McCoy’s appeal, under the supervision of attorney Seth Waxman, argues this case presents different circumstances. “The Sixth Amendment guarantees the accused both the right to an attorney and the right to decide whether to admit guilt. Louisiana posits that a defendant must forgo one of those rights as the price of exercising the other. But that claim flies in the face of the Framers’—and this Court’s—understanding that the defense belongs to the accused personally and that the accused is entitled to decide what the objectives of that defense should be,” he argues.

Among those submitting briefs supporting McCoy was The Criminal Bar Association Of England & Wales, which agrees with McCoy’s objections on originalist grounds rooted in English law. “It is the defendant, not his counsel, who selects his defense, and counsel is duty-bound to carry it through,” it claims.

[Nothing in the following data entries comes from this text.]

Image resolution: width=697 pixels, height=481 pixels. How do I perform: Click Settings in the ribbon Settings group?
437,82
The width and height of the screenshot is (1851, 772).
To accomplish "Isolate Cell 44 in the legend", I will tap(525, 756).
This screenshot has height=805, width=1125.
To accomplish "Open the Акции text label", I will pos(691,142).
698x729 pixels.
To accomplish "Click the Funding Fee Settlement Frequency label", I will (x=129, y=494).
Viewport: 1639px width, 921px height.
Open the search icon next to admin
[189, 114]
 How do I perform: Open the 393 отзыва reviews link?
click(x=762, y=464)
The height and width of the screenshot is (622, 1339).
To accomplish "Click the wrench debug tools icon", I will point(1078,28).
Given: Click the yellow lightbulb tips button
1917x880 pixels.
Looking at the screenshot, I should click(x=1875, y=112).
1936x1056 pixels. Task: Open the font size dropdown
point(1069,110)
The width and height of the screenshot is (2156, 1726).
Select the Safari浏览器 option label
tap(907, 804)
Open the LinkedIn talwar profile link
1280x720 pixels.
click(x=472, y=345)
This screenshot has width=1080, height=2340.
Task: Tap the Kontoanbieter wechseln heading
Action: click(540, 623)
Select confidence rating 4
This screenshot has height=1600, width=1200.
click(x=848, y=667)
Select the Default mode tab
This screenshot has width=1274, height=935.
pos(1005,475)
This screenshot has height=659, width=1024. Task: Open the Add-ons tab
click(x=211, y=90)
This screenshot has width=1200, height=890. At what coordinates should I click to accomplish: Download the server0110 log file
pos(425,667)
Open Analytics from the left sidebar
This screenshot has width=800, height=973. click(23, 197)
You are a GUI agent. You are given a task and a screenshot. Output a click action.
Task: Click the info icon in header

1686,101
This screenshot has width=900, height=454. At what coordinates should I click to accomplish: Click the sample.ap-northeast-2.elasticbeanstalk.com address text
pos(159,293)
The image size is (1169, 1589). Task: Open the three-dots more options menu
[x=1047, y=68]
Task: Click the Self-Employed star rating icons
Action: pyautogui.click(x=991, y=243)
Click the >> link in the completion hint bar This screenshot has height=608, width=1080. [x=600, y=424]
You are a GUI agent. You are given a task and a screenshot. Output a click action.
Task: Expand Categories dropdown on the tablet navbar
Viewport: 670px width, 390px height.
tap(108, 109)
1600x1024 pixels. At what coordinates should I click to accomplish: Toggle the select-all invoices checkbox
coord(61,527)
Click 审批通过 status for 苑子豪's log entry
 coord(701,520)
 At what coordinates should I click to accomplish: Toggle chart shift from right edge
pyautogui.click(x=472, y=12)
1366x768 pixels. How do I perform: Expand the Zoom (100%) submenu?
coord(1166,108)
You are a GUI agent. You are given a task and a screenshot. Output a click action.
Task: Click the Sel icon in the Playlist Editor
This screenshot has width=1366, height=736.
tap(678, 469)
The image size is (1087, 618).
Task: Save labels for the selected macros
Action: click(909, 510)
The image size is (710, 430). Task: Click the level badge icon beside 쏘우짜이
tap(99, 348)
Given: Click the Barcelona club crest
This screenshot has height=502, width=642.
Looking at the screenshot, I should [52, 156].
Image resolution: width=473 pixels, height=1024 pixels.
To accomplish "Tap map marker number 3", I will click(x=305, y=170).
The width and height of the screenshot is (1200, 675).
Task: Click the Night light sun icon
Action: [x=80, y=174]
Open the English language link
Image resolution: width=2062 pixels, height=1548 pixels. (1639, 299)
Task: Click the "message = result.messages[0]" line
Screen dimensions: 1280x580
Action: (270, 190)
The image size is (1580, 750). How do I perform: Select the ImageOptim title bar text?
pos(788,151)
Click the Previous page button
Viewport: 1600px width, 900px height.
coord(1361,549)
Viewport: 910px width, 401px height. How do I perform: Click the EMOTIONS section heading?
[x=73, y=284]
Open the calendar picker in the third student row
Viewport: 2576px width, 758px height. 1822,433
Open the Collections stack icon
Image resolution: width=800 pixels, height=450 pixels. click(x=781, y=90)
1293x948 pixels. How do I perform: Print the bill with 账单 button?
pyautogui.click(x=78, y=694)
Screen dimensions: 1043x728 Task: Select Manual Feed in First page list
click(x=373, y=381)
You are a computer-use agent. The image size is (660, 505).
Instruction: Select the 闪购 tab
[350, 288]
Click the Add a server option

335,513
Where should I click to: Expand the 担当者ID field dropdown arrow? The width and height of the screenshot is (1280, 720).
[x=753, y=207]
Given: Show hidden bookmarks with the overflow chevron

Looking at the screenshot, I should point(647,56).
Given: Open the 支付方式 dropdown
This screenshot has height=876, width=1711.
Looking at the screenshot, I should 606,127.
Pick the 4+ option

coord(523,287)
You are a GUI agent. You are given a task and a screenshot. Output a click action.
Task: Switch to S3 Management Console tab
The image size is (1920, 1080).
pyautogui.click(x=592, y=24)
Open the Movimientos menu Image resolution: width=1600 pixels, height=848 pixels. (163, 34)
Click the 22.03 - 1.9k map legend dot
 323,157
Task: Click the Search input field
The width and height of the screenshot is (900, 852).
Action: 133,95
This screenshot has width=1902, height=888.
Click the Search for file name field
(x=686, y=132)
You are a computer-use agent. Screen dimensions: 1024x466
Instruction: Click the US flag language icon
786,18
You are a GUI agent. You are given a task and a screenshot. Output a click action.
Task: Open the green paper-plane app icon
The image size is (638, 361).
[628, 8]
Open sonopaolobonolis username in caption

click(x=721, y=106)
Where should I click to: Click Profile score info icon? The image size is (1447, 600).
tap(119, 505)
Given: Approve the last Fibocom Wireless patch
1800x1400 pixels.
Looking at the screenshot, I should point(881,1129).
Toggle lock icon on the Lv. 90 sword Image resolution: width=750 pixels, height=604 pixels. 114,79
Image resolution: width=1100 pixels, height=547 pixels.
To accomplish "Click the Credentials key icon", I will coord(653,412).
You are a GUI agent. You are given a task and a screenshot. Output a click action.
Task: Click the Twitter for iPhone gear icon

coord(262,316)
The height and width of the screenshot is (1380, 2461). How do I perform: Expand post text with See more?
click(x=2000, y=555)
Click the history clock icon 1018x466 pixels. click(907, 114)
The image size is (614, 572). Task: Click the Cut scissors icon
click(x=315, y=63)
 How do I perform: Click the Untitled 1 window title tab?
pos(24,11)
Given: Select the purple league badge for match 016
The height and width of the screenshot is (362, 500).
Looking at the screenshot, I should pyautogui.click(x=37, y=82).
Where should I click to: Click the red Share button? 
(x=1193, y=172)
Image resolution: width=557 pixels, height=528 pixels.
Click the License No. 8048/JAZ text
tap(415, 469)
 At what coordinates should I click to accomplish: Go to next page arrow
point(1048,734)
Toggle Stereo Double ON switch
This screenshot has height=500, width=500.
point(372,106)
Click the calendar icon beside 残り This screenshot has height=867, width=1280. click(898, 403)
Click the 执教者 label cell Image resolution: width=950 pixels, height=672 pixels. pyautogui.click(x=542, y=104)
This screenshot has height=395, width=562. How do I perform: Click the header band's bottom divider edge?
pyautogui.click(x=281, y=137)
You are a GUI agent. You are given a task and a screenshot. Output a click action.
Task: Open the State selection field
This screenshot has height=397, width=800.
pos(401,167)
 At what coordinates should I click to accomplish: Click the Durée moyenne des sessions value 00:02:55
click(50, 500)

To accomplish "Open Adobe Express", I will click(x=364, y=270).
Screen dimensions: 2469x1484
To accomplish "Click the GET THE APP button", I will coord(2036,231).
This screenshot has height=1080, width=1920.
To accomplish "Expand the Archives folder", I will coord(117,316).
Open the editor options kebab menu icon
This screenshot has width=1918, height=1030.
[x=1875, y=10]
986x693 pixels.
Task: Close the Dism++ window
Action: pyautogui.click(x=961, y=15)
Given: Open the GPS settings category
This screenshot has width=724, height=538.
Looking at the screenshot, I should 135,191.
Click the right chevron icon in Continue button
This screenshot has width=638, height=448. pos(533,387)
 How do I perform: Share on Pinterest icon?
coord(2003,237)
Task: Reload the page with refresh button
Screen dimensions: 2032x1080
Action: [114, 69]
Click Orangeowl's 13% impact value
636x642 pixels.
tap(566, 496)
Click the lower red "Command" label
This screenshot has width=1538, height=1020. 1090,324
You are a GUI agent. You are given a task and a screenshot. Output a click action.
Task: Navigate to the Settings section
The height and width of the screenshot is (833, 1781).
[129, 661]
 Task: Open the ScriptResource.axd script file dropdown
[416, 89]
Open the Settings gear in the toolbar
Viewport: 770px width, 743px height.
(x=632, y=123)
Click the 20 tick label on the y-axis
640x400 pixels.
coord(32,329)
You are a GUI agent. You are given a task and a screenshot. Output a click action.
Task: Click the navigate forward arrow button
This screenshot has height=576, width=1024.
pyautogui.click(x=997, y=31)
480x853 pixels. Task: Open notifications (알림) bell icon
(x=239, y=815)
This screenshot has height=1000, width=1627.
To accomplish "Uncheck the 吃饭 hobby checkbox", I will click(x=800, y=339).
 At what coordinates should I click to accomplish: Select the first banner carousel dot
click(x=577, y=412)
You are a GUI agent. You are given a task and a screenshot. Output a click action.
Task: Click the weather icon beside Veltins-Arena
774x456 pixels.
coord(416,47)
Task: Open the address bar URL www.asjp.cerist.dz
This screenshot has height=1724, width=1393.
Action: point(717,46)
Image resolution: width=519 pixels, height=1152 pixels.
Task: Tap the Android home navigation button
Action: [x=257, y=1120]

The state of Louisiana argues that English would have violated the ethical standards for attorneys if he didn’t pursue a guilt-concession strategy, based on McCoy’s state of mind and the late timing of his objections to council. “In the rare case—such as this one—where only a concession strategy might spare the defendant’s life, the Sixth Amendment does not categorically bar its use over the defendant’s objection,” the state said in a response to McCoy’s petition.

The state also said English knew an alibi defense proposed by McCoy was implausible. “Had McCoy not demanded a specific alibi defense that English believed to be unethical and illegal and insisted upon personally testifying to the alibi, but only requested that his innocence be maintained, the case before this Court might be very different,” it concluded.

Scott Bomboy is the editor in chief of the National Constitution Center.